(Records Opens)
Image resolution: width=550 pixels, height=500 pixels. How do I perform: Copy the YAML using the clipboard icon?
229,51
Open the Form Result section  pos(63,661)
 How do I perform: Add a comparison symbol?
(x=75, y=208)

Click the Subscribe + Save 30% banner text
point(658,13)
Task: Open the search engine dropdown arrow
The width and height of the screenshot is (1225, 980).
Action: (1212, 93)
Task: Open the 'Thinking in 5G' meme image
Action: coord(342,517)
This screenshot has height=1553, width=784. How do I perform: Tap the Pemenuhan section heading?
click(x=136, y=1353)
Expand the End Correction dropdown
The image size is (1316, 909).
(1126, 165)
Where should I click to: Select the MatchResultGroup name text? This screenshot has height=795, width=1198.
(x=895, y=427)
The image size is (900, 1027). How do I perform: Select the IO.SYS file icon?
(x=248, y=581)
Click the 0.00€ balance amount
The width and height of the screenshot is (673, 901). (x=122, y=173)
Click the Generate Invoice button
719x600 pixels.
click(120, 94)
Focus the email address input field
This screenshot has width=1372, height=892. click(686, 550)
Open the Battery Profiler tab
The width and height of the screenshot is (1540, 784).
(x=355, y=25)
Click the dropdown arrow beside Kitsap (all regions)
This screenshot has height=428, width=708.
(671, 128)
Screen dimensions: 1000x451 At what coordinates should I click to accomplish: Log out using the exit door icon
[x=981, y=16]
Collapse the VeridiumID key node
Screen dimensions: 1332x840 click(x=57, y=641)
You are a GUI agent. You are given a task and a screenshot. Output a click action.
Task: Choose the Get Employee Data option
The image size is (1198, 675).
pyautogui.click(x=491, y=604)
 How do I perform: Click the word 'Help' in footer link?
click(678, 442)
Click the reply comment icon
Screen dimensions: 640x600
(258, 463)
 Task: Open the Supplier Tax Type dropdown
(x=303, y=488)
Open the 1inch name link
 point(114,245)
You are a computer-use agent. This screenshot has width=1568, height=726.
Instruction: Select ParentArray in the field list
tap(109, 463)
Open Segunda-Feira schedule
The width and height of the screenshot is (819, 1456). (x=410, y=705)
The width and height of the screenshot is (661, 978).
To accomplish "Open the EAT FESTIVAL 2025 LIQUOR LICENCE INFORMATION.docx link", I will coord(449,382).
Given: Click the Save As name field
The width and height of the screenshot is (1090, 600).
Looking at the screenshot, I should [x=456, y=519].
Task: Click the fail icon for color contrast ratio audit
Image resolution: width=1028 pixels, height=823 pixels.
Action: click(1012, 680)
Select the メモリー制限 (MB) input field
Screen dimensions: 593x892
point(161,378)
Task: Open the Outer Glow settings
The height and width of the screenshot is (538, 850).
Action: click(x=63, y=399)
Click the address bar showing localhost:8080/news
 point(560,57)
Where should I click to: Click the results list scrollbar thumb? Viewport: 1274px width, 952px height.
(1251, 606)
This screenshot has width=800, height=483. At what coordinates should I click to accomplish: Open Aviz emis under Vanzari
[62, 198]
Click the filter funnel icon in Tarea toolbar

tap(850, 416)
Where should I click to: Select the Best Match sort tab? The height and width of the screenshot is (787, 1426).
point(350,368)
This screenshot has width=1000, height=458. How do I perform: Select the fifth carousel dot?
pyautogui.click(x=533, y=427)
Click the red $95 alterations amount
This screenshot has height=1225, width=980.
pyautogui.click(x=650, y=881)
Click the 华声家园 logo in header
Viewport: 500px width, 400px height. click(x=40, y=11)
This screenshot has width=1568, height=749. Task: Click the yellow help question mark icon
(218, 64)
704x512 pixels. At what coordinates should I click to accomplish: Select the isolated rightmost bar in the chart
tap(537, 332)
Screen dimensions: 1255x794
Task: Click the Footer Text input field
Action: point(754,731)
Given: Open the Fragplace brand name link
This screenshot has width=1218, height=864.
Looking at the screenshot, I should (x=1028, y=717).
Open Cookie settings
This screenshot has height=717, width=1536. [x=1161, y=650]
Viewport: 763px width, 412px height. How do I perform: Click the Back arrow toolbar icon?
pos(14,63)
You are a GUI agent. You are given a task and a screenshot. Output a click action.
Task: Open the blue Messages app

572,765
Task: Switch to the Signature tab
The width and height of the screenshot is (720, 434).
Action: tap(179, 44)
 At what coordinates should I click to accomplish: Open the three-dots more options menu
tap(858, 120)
(Records Closes)
▶ _Exercise aim_:
No line may be altered or left out when the data is written out.

▶ _Response area_:
Image resolution: width=550 pixels, height=500 pixels. How do I perform: Copy the YAML using the clipboard icon?
229,51
Open the Form Result section  pos(63,661)
 How do I perform: Add a comparison symbol?
(x=75, y=208)

Click the Subscribe + Save 30% banner text
point(658,13)
Task: Open the search engine dropdown arrow
The width and height of the screenshot is (1225, 980).
Action: (1212, 93)
Task: Open the 'Thinking in 5G' meme image
Action: coord(342,517)
This screenshot has height=1553, width=784. How do I perform: Tap the Pemenuhan section heading?
click(x=136, y=1353)
Expand the End Correction dropdown
The image size is (1316, 909).
(1126, 165)
Where should I click to: Select the MatchResultGroup name text? This screenshot has height=795, width=1198.
(x=895, y=427)
The image size is (900, 1027). How do I perform: Select the IO.SYS file icon?
(x=248, y=581)
Click the 0.00€ balance amount
The width and height of the screenshot is (673, 901). (x=122, y=173)
Click the Generate Invoice button
719x600 pixels.
click(120, 94)
Focus the email address input field
This screenshot has width=1372, height=892. click(686, 550)
Open the Battery Profiler tab
The width and height of the screenshot is (1540, 784).
(x=355, y=25)
Click the dropdown arrow beside Kitsap (all regions)
This screenshot has height=428, width=708.
(671, 128)
Screen dimensions: 1000x451 At what coordinates should I click to accomplish: Log out using the exit door icon
[x=981, y=16]
Collapse the VeridiumID key node
Screen dimensions: 1332x840 click(x=57, y=641)
You are a GUI agent. You are given a task and a screenshot. Output a click action.
Task: Choose the Get Employee Data option
The image size is (1198, 675).
pyautogui.click(x=491, y=604)
 How do I perform: Click the word 'Help' in footer link?
click(678, 442)
Click the reply comment icon
Screen dimensions: 640x600
(258, 463)
 Task: Open the Supplier Tax Type dropdown
(x=303, y=488)
Open the 1inch name link
 point(114,245)
You are a computer-use agent. This screenshot has width=1568, height=726.
Instruction: Select ParentArray in the field list
tap(109, 463)
Open Segunda-Feira schedule
The width and height of the screenshot is (819, 1456). (x=410, y=705)
The width and height of the screenshot is (661, 978).
To accomplish "Open the EAT FESTIVAL 2025 LIQUOR LICENCE INFORMATION.docx link", I will coord(449,382).
Given: Click the Save As name field
The width and height of the screenshot is (1090, 600).
Looking at the screenshot, I should [x=456, y=519].
Task: Click the fail icon for color contrast ratio audit
Image resolution: width=1028 pixels, height=823 pixels.
Action: click(1012, 680)
Select the メモリー制限 (MB) input field
Screen dimensions: 593x892
point(161,378)
Task: Open the Outer Glow settings
The height and width of the screenshot is (538, 850).
Action: click(x=63, y=399)
Click the address bar showing localhost:8080/news
 point(560,57)
Where should I click to: Click the results list scrollbar thumb? Viewport: 1274px width, 952px height.
(1251, 606)
This screenshot has width=800, height=483. At what coordinates should I click to accomplish: Open Aviz emis under Vanzari
[62, 198]
Click the filter funnel icon in Tarea toolbar

tap(850, 416)
Where should I click to: Select the Best Match sort tab? The height and width of the screenshot is (787, 1426).
point(350,368)
This screenshot has width=1000, height=458. How do I perform: Select the fifth carousel dot?
pyautogui.click(x=533, y=427)
Click the red $95 alterations amount
This screenshot has height=1225, width=980.
pyautogui.click(x=650, y=881)
Click the 华声家园 logo in header
Viewport: 500px width, 400px height. click(x=40, y=11)
This screenshot has width=1568, height=749. Task: Click the yellow help question mark icon
(218, 64)
704x512 pixels. At what coordinates should I click to accomplish: Select the isolated rightmost bar in the chart
tap(537, 332)
Screen dimensions: 1255x794
Task: Click the Footer Text input field
Action: point(754,731)
Given: Open the Fragplace brand name link
This screenshot has width=1218, height=864.
Looking at the screenshot, I should (x=1028, y=717).
Open Cookie settings
This screenshot has height=717, width=1536. [x=1161, y=650]
Viewport: 763px width, 412px height. How do I perform: Click the Back arrow toolbar icon?
pos(14,63)
You are a GUI agent. You are given a task and a screenshot. Output a click action.
Task: Open the blue Messages app

572,765
Task: Switch to the Signature tab
The width and height of the screenshot is (720, 434).
Action: tap(179, 44)
 At what coordinates should I click to accomplish: Open the three-dots more options menu
tap(858, 120)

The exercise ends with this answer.